Excerpted passage:
An offshore wind operations and maintenance base is also planned inSunset Park, Brooklyn, and a developer was recently selected for a manufacturing and assembly facility in Rossville, Staten Island. Manufacturing facilities are also being planned up the Hudson River, in Albany and Coeymans, but have been met with delays over environmental concerns.
A rendering of the New Jersey Wind Port, which is being built next to the Hope Creek Nuclear Generating Station in Lower Alloways Creek Township, New Jersey. | New Jersey Economic Development Authority
By contrast, New Jersey is actively building facilities to capitalize on what will soon be a multibillion-dollar industry, in part by using public funds to push construction forward. In addition to the redevelopment of the Port of Paulsboro, the state government is building a 30-acre offshore wind port 36 miles south on the Delaware River. The New Jersey Wind Port will be the nation’s first purpose-built offshore wind marshaling port, where enormous wind turbine components can be assembled, stored and loaded onto ships. The site, built in a former marshland next to a nuclear plant, has the potential to grow to 220 acres and incorporate wind manufacturing facilities.
Located past the last bridge before Delaware Bay, its location ensures that ships will be able to carry the huge towers and components needed for the offshore wind farms out to sea.
The New Jersey Wind Port will be strong enough to withstand the extreme weight of these turbine components and large enough for specially designed boats that will ferry them out upright into the Atlantic Ocean. The boats that deliver and install turbines have extendable legs that sink down to the ocean floor, which can measure over 100 meters.
The Hope Creek Nuclear Generating Station, where the NJ Wind Port will be built, is encircled by protected wetlands and creek tributaries to the Delaware River. | Nathan Kensinger for Gothamist
Unimpeded access to the ocean will be a vital part of the offshore wind manufacturing process, as wind turbines continue to grow in size, allowing them to produce more energy.
"These turbines are just getting bigger and bigger and heavier and heavier," said Jonathan Kennedy, a senior infrastructure official at the New Jersey Economic Development Authority, which is managing the port's development.
Once the site is operational, he said companies will be able to "manufacture these components in the types of facilities you saw at Paulsboro, wheel them out straight to a vessel and sail them out to the wind farm."
Environmental concerns about scaling up
Environmental groups have expressed concerns about how this new system of industrial facilities along the Delaware River could affect its wetlands and marine life, including a critically endangered species of Atlantic sturgeon.
In July, the Delaware Riverkeeper Network announced that it was planning to sue the National Marine Fisheries Service for violating the Endangered Species Act due, in part, to the impacts that the NJ Wind Port could have on the sturgeon.
Riverkeeper has said the increased ship traffic from the port and other new facilities being built on the Delaware River could drive the species into extinction. After being threatened with a lawsuit, the fisheries service ordered a reconsideration of the environmental impacts of the project.

Written exercise: Summarize the offshore wind port passage above in two sentences.

Dataset excerpts:
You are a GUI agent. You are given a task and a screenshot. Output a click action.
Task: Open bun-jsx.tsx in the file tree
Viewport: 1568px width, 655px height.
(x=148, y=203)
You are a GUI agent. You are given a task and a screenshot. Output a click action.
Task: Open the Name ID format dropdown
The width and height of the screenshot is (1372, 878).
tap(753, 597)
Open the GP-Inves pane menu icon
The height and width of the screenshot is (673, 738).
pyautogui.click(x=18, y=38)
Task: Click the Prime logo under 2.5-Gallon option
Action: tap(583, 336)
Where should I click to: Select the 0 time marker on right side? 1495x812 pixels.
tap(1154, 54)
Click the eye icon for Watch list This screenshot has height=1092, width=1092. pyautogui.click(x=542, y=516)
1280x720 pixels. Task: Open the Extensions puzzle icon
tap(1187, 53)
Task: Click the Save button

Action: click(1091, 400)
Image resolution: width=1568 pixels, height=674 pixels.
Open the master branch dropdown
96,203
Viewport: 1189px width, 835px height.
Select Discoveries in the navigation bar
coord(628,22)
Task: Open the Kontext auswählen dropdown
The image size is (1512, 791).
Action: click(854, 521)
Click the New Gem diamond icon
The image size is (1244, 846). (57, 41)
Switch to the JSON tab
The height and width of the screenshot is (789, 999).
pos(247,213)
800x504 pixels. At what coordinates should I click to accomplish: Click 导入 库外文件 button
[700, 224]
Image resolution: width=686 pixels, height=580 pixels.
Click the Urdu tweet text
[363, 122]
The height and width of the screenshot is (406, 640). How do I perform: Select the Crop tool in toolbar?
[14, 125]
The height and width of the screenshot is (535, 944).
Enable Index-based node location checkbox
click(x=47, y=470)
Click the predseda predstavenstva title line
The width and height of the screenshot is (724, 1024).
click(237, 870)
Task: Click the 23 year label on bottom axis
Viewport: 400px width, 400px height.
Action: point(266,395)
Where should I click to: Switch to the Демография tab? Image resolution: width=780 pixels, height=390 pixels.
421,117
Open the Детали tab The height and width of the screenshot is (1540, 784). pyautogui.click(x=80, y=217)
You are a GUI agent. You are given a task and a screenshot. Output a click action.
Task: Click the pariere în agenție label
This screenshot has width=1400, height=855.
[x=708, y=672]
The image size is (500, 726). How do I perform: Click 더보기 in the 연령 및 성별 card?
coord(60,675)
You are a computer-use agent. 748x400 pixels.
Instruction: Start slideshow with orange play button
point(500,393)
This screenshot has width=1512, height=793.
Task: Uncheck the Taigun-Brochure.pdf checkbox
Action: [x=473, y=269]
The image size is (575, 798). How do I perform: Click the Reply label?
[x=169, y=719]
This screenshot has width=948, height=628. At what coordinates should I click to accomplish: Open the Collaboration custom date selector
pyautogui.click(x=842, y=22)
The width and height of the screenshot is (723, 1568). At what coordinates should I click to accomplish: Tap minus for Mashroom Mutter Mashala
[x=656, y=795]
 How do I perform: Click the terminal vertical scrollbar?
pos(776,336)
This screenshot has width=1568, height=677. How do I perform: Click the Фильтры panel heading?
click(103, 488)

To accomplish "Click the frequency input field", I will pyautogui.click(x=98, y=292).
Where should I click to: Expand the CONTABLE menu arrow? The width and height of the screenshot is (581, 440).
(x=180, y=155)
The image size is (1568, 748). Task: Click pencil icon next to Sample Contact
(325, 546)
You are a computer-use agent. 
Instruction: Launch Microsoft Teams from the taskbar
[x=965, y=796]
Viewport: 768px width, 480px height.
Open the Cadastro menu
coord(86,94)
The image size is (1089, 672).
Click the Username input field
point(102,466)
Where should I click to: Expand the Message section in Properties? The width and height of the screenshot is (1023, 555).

Result: New Jersey is using public funds to build the New Jersey Wind Port, a 30-acre offshore wind marshaling port on the Delaware River next to a nuclear plant, where huge turbine components can be assembled, stored and loaded onto ships bound for offshore wind farms. Environmental groups worry about harm to the river's wetlands and marine life, including the critically endangered Atlantic sturgeon, and after the Delaware Riverkeeper Network threatened to sue, the National Marine Fisheries Service ordered a reconsideration of the project's environmental impacts.